小学校のころ両親が共働きの僕は、ばあちゃんが面倒を見てくれていた。元小学校先生をやっていたばあちゃんは、体力も他のお母さんたちに負けないくらい元気で、一緒に歩いていると親子によく間違えられた。田舎夏休み連れて行ってくれるのもばあちゃん。算数や国語を教えてくれるのもばあちゃん。なにか学校で困ったことがあると来てくれるのもばあちゃんだった。

小学校4年の時、2回分の誕生日クリスマスのお願い計4回をあわせて、ようやくファミコンが解禁となった。発売日に出たドラクエ3を買い、すぐに没頭した。はじめてのファミコン、はじめて自分家で楽しむドラクエ。どんどん強くなる「自分名前を付けた」勇者ピラミッドでは苦労しながら黄金の爪を手に入れ、賢者の書を使い、ダーマの神殿賢者にはじめて転職した時、事件は起こった。

僕がプレイしている間、ばあちゃんが掃除機をひっかけてファミコンにぶつけてしまった。深夜のテレビ砂嵐のように画面が激しく揺れると、ぷっと電源が切れた。僕はあわてて再起動すると、「おきのどくですが、ぼうけんのしょはきえてしまいました」の文字。自分の血の気が引いていく感覚を感じた。

やり場の無くなった、怒りと悲しみは、ばあちゃんに向けられた。自分がどんだけこのゲームをやりこんでいたのか。消えたセーブは二度と帰ってこないのにどうするんだ!!と。それからずっと怒り、泣き叫び、ばあちゃんを罵倒し続けた。ばあちゃんは「ごめんね。ごめんね。」と謝っていた。その日はずっと、僕はばあちゃんと口を聞かなかった。

僕とばあちゃんの状況がおかしいことに気づいた父親は、ばあちゃんから事情を聴きだした。
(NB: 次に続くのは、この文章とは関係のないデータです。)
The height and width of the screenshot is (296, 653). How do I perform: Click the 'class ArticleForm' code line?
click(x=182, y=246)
そして、「ゲームで怒るなら、もうお前からゲームを取り上げる。」結論がくだされた。死ぬほどハマっていたドラクエ3もファミコンも隠されてしまい、僕の前から姿を消した。


それから、年月はあっという間に経ち、僕は社会人6年目になった。ゲームを取り上げられた反動ゲームへの想いを募らせたのか、ゲームを開発する仕事についた。ゲーム会社就職するときも、訝しげな顔をする両親を「この子ゲーム本当に好きだから。長い間、やれなかったゲームへの想いをここまで残せるのは、この子の才能だから」と説得してくれたのはばあちゃんだった。
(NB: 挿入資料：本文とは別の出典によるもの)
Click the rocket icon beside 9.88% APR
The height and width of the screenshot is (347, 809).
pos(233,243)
そんなばあちゃんが先月入院した。進行性のアルツハイマー病だった。半年くらい前から物忘れと約束を破ることが増えており、看病しつづけるのが困難になってきていた。思った以上に、入院が長引きそうだったので僕はばあちゃんの部屋の荷物を病院にいろいろと届けることになった。
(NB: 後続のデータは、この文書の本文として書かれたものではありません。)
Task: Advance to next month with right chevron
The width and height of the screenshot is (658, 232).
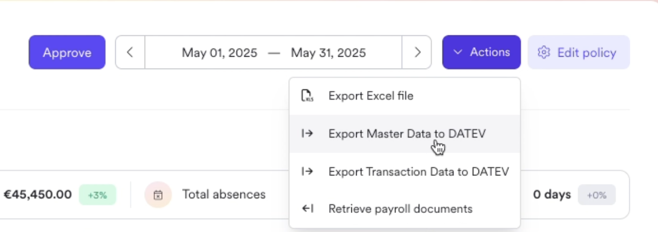Action: click(x=417, y=52)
ばあちゃんの部屋で荷物をまとめていると、1冊の日記帳が出てきた。

「昨日、○○のゲームを壊してしまった。ファミコンを買ったお店へ電話してみたが、直せないらしい。戻す方法は同じようにゲームを進めるしか無いらしい」と書かれてあった。それから、ばあちゃんは親戚のいとこに電話して聞いてみたり、電気屋さんに聞いてみたりとしながら、ゲームを進めようとしていた。でも、解らない。進めないという事が書かれていた。僕のファミコンがなくなっても、いつか返してもらえた時に消してしまったセーブデータを復活させるためにこっそりと進めてくれようとしていたようだった。

僕は、たまらなくなり父親にファミコンを、ドラクエ3をどこに隠したのか聞いて見つけ出した。何年も使っていないホコリの被ったファミコンドラクエ3をさたちあげてみると、僕の名前の入った冒険の書があった。

レベル21のレーベ冒険の書は始まっていた。仲間はおらず、勇者だけ。そうびも何もしていない状態だった。